**TASK DIRECTIONS**
Write exactly, with no line omitted or added, the span beginning at the line that holds "Viewport: 701px width, 614px height." and ending at the last line of the records.

[Collected data]
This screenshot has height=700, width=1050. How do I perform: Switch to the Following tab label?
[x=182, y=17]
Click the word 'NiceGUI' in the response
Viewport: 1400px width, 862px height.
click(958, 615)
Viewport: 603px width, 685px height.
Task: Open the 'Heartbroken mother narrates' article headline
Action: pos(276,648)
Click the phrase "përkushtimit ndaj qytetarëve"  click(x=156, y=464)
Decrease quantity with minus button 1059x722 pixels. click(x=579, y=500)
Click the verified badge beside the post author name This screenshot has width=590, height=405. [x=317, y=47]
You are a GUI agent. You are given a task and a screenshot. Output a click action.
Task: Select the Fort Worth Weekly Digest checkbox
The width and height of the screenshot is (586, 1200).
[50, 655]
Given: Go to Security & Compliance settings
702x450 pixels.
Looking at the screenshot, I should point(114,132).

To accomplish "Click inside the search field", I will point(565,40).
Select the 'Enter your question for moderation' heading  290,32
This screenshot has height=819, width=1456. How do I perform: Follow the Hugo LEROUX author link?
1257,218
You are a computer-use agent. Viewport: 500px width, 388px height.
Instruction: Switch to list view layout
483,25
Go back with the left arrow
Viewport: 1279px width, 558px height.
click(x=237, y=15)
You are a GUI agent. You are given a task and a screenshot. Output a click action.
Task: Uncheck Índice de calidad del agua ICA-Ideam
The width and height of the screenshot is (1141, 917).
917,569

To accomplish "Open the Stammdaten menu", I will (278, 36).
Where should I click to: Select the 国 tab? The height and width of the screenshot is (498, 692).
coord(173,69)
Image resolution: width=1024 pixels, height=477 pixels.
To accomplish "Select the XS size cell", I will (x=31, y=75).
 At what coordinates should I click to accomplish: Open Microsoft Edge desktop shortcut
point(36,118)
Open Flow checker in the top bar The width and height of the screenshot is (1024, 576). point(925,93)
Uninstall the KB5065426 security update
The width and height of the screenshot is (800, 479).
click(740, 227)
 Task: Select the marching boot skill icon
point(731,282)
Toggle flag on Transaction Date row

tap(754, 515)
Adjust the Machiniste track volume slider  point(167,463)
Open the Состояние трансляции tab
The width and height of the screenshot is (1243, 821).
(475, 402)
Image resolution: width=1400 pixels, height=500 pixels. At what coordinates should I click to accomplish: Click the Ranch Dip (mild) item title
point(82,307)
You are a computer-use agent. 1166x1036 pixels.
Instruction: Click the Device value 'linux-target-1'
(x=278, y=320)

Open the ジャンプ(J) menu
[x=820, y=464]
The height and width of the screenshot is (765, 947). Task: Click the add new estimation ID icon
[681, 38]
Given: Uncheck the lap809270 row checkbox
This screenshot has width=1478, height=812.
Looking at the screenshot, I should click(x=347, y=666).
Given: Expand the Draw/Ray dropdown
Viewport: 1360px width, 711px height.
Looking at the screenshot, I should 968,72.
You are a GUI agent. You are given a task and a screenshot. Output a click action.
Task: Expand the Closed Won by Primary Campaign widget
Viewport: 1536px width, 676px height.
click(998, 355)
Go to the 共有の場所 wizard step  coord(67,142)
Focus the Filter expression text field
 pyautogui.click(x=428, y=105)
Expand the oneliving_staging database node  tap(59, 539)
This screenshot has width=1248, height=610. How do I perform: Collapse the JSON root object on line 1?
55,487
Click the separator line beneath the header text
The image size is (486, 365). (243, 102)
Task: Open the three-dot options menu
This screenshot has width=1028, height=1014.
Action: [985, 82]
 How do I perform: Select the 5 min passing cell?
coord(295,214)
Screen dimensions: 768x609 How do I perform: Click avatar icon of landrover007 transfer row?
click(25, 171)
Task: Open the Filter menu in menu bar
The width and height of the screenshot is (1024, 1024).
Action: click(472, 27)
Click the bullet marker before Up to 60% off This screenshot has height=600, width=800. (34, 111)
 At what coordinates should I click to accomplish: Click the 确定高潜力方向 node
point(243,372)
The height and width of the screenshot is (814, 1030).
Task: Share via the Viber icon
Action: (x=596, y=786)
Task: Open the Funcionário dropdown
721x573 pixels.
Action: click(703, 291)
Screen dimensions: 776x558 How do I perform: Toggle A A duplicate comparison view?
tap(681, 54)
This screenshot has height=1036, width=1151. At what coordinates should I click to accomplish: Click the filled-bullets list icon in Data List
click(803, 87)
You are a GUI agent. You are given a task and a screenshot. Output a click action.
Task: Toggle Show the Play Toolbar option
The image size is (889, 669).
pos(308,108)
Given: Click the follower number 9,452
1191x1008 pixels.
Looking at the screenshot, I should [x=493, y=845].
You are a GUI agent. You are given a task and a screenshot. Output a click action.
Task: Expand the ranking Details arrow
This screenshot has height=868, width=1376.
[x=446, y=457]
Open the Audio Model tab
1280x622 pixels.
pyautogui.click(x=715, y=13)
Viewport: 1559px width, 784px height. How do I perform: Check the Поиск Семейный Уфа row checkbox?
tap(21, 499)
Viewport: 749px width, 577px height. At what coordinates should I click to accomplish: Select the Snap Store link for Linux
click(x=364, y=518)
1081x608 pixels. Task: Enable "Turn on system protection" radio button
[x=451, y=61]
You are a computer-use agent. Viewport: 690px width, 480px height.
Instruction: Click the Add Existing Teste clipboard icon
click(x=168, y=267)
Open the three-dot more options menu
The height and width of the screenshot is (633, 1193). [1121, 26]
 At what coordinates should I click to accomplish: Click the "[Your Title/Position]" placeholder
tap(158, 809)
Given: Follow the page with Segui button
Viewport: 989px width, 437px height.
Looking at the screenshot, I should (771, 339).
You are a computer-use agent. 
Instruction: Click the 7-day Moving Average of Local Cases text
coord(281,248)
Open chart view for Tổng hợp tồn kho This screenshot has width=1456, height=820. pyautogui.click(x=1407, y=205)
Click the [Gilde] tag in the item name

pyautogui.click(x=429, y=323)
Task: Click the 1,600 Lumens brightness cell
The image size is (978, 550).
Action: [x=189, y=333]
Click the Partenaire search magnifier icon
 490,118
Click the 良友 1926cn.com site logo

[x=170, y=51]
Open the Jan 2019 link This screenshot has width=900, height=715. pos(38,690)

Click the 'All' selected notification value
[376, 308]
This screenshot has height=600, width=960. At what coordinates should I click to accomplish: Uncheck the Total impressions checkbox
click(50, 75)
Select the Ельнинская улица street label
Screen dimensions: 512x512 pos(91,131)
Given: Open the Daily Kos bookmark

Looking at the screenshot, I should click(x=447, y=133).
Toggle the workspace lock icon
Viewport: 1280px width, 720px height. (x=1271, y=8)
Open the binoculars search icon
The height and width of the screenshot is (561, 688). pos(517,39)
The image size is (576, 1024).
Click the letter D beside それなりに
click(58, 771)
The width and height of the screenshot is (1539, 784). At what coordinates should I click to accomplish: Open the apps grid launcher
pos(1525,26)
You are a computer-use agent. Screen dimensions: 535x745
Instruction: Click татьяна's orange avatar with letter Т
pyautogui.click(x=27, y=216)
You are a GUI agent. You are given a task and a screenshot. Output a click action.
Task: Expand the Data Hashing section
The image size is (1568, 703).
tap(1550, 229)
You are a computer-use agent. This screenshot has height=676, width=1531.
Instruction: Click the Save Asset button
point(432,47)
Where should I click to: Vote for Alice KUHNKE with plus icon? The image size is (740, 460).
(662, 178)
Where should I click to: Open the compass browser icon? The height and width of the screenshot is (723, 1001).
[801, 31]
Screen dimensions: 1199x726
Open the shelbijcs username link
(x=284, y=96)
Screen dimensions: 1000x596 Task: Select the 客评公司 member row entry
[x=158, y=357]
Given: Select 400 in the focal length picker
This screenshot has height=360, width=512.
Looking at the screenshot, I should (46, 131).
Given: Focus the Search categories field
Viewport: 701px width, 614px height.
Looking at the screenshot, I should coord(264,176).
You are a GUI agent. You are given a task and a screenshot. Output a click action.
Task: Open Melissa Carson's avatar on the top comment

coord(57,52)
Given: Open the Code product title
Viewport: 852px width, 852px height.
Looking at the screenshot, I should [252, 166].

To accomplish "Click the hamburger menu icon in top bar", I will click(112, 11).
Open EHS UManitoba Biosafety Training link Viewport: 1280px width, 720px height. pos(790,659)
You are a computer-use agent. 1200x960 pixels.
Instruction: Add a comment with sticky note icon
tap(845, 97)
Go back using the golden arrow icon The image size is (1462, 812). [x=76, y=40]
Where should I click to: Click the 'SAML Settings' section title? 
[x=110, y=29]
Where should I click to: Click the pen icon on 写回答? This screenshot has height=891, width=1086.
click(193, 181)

**PROBLEM SOLUTION**
Viewport: 701px width, 614px height.
Looking at the screenshot, I should coord(264,176).
You are a GUI agent. You are given a task and a screenshot. Output a click action.
Task: Open Melissa Carson's avatar on the top comment

coord(57,52)
Given: Open the Code product title
Viewport: 852px width, 852px height.
Looking at the screenshot, I should [252, 166].

To accomplish "Click the hamburger menu icon in top bar", I will click(112, 11).
Open EHS UManitoba Biosafety Training link Viewport: 1280px width, 720px height. pos(790,659)
You are a computer-use agent. 1200x960 pixels.
Instruction: Add a comment with sticky note icon
tap(845, 97)
Go back using the golden arrow icon The image size is (1462, 812). [x=76, y=40]
Where should I click to: Click the 'SAML Settings' section title? 
[x=110, y=29]
Where should I click to: Click the pen icon on 写回答? This screenshot has height=891, width=1086.
click(193, 181)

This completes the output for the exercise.